# Anyone know anything about the "Sangre de Christo" seminary?



## shackleton (Jun 12, 2009)

http://www.sangredecristoseminary.org/index.html

A seminary started by Gordon Clark's son-in-law. Found it by accident while exploring near that mountain range.


----------



## Irish Presbyterian (Jun 13, 2009)

I had never heard of this seminary before your post but it seems like they have a number of very good visiting professors.

Dr. Craig Blomberg
Dr. Bruce A. Demarest
Dr. D. Ralph Davis
Dr. Simon Kistemaker

Here you have some of the best professors of New Testament, Old Testament and Systematic theology.


----------



## Blue Tick (Jun 13, 2009)

Never heard of the seminary. However, I do like Southern Colorado. The Sangre de Cristo mountains are beautiful.


----------



## Marrow Man (Jun 13, 2009)

It's one of the member schools of the Association of Reformed Theological Schools, which speaks well of it.


----------



## ReformedChapin (Jun 13, 2009)

Interesting Name...blood of Christ.
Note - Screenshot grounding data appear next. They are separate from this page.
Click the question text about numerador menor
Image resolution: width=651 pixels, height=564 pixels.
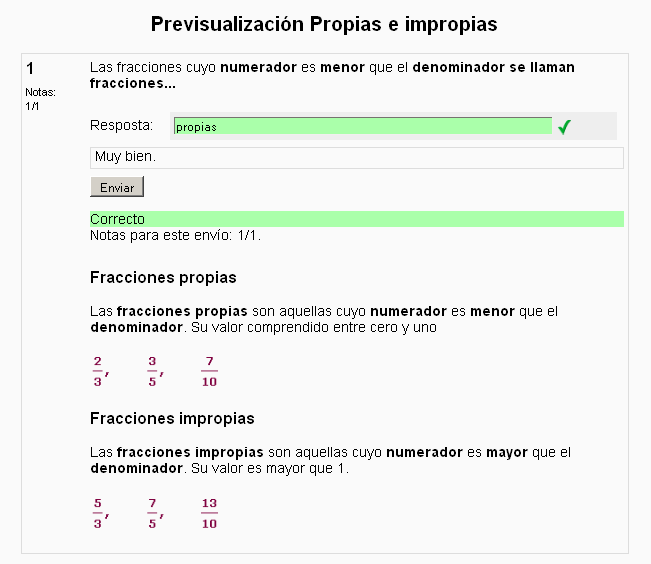pos(332,75)
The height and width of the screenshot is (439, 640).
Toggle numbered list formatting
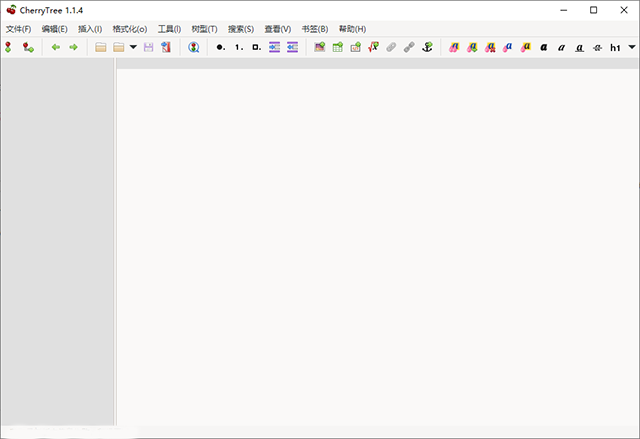(238, 47)
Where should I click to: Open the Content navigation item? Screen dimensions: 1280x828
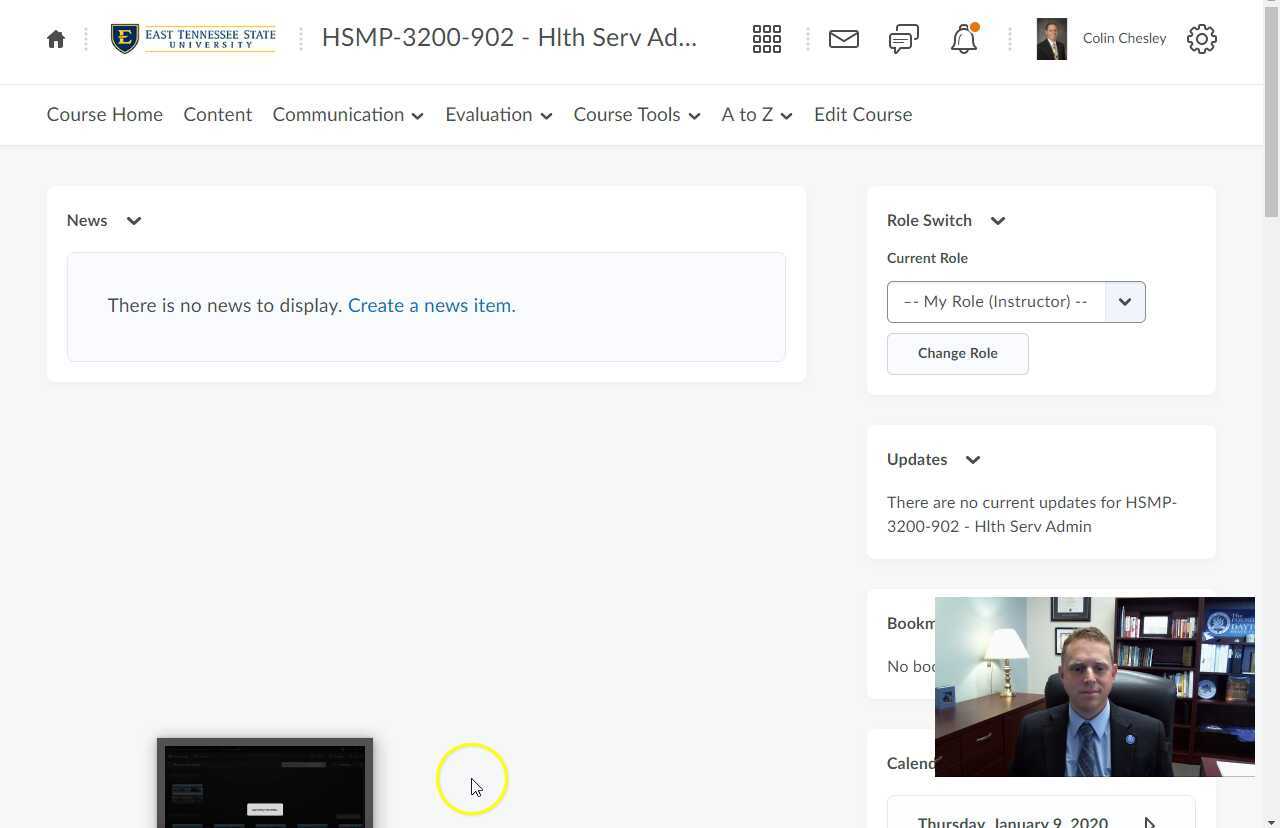click(217, 115)
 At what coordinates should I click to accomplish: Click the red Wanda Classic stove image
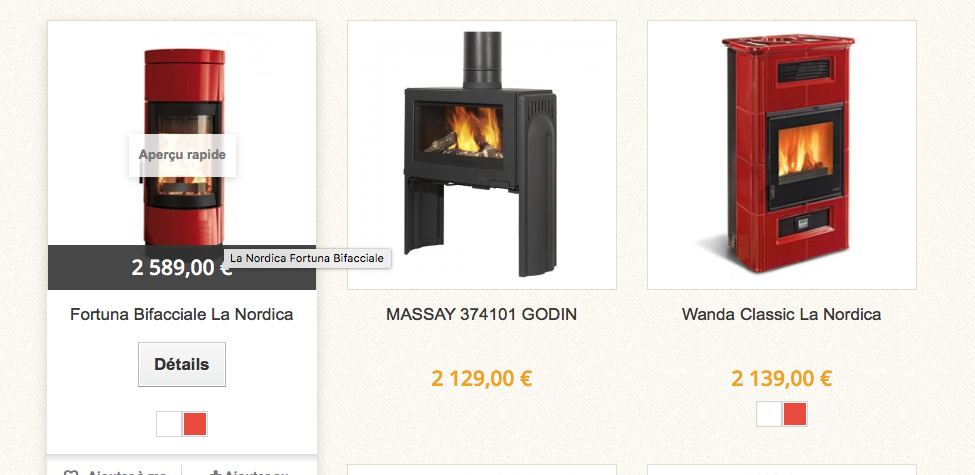click(782, 155)
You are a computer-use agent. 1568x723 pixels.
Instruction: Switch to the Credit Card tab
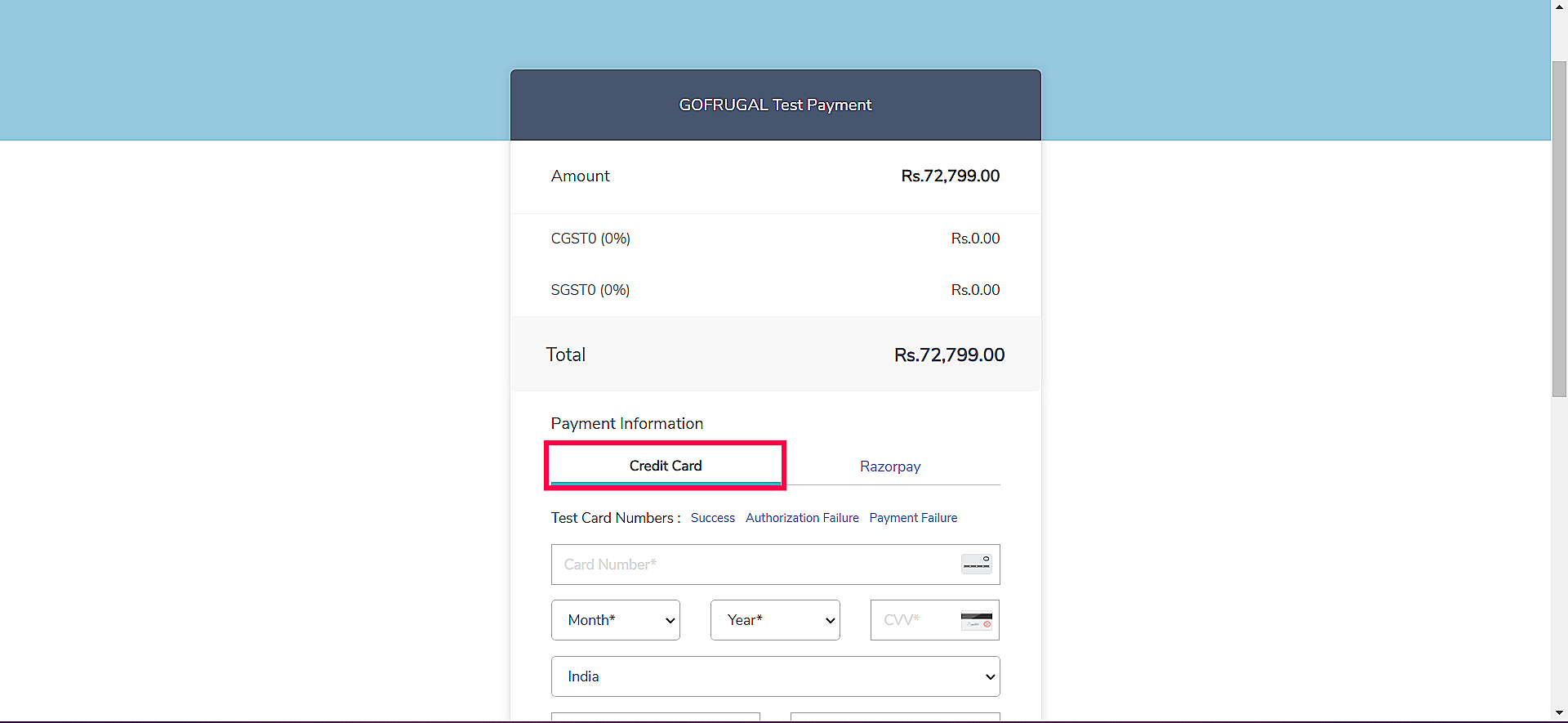pyautogui.click(x=665, y=466)
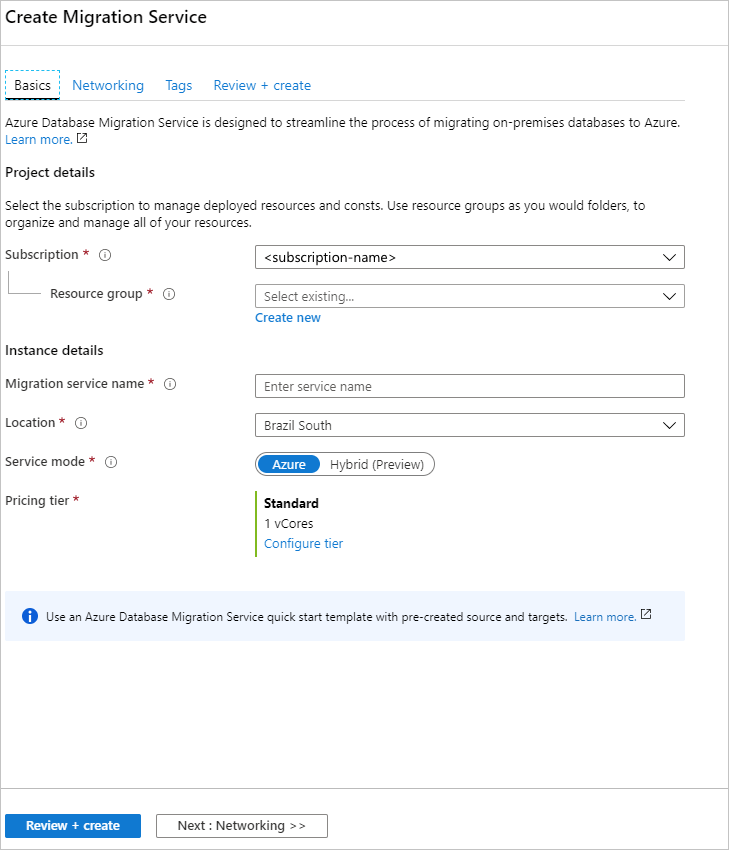Open Configure tier link
The width and height of the screenshot is (729, 850).
(302, 543)
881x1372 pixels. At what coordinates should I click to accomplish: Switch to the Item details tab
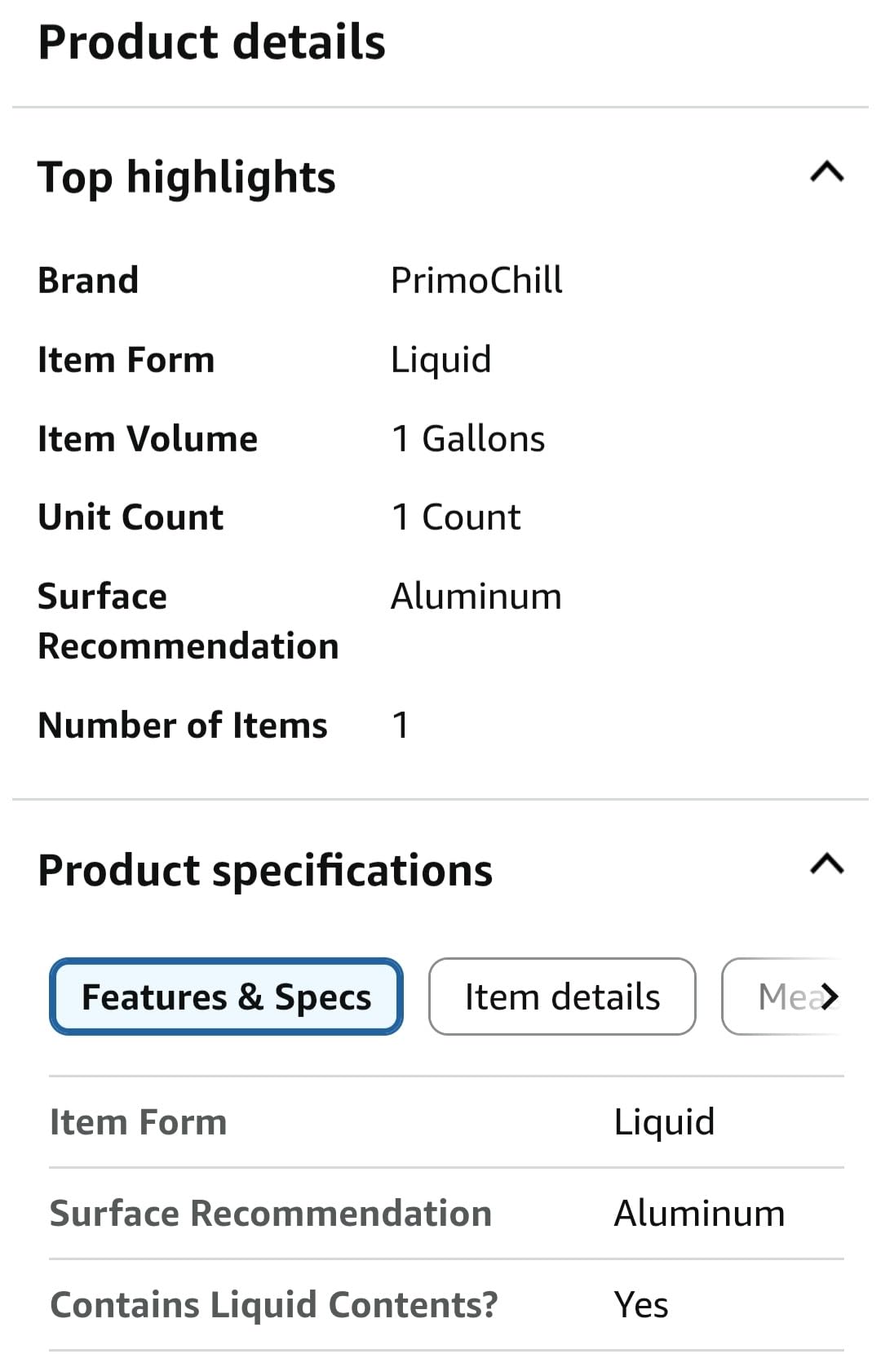pyautogui.click(x=561, y=997)
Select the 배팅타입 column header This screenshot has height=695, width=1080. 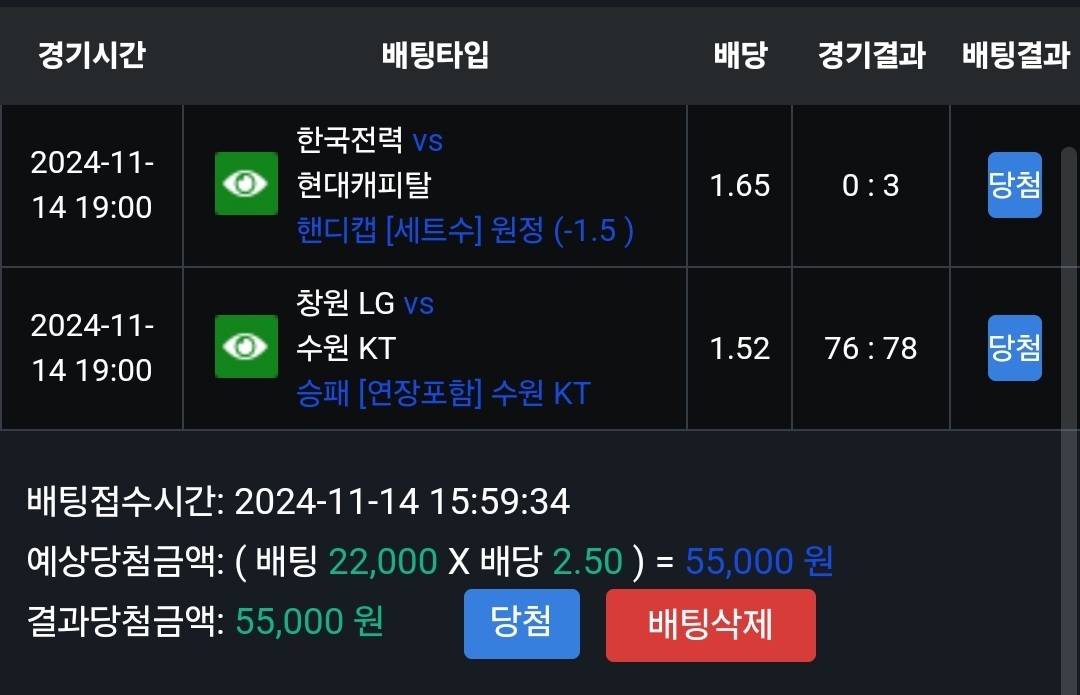[x=435, y=55]
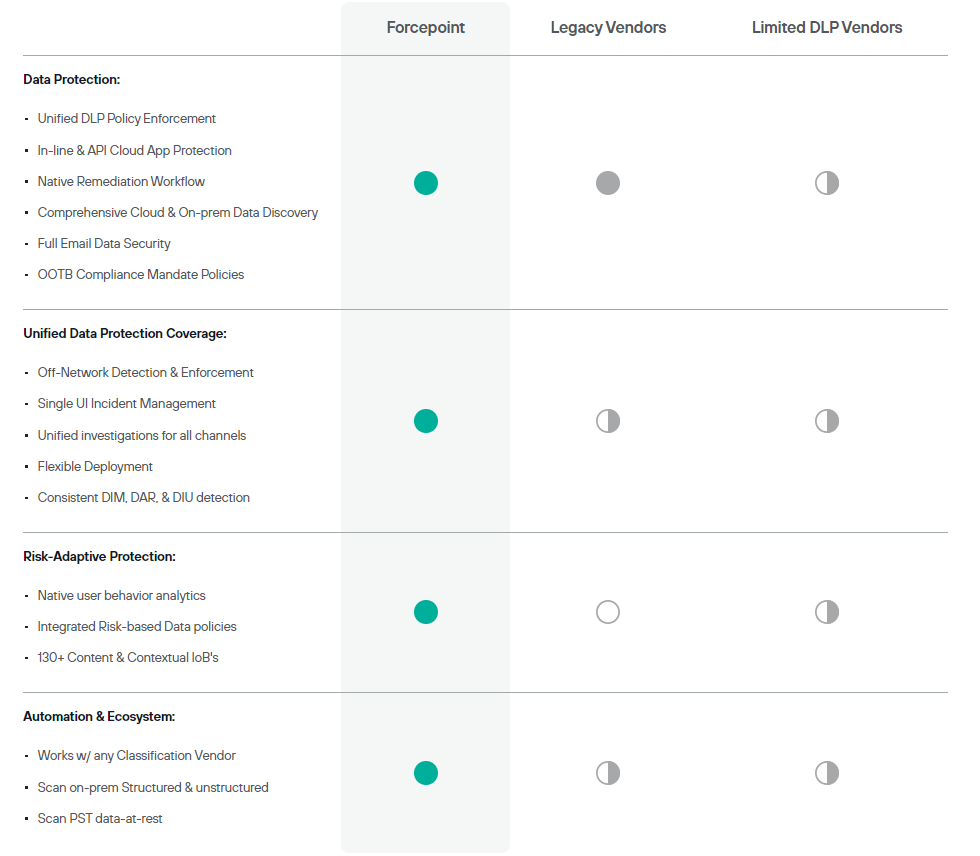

Wonder why they named it that and in spanish. Small seminary based on the website info..7-14.


----------



## LawrenceU (Jun 13, 2009)

Apparently it is named for the mountain range. Great choice if you ask me.


----------



## Scott1 (Jun 13, 2009)

I know one PCA Pastor who went there. He is an excellent Pastor and speaks highly of the school.


----------



## Blue Tick (Jun 13, 2009)

> Interesting Name...blood of Christ. Wonder why they named it that and in spanish. Small seminary based on the website info..7-14.



The mountain range is named Sangre de Cristo because of the reddish tint to the rock formations.


----------



## Robbie Schmidtberger (Jun 18, 2009)

Has good relations with the RPCNA. A few professors from RPTS make trips out there to teach. My dad was saved under the preaching of Dwight Zeller, the founder; who was at that time a reformed anglican chaplain at the Merchant Marine Academy. Since then he went into the PCA and has preached in a number of RPCI congregations.


----------



## Sven (Jun 18, 2009)

I'm actually planning on attending there next summer. They are heavy into exegesis in their curriculum.


----------



## shackleton (Jun 18, 2009)

Sven said:


> I'm actually planning on attending there next summer. They are heavy into exegesis in their curriculum.



It looks like a good school and the location of the school is unbeatable. Good luck! 

If they have seminar type classes I was thinking of attending some of those.


----------



## Kevin (Jun 21, 2009)

A man from our PCA church in GA went there & he spoke very highly of it.


----------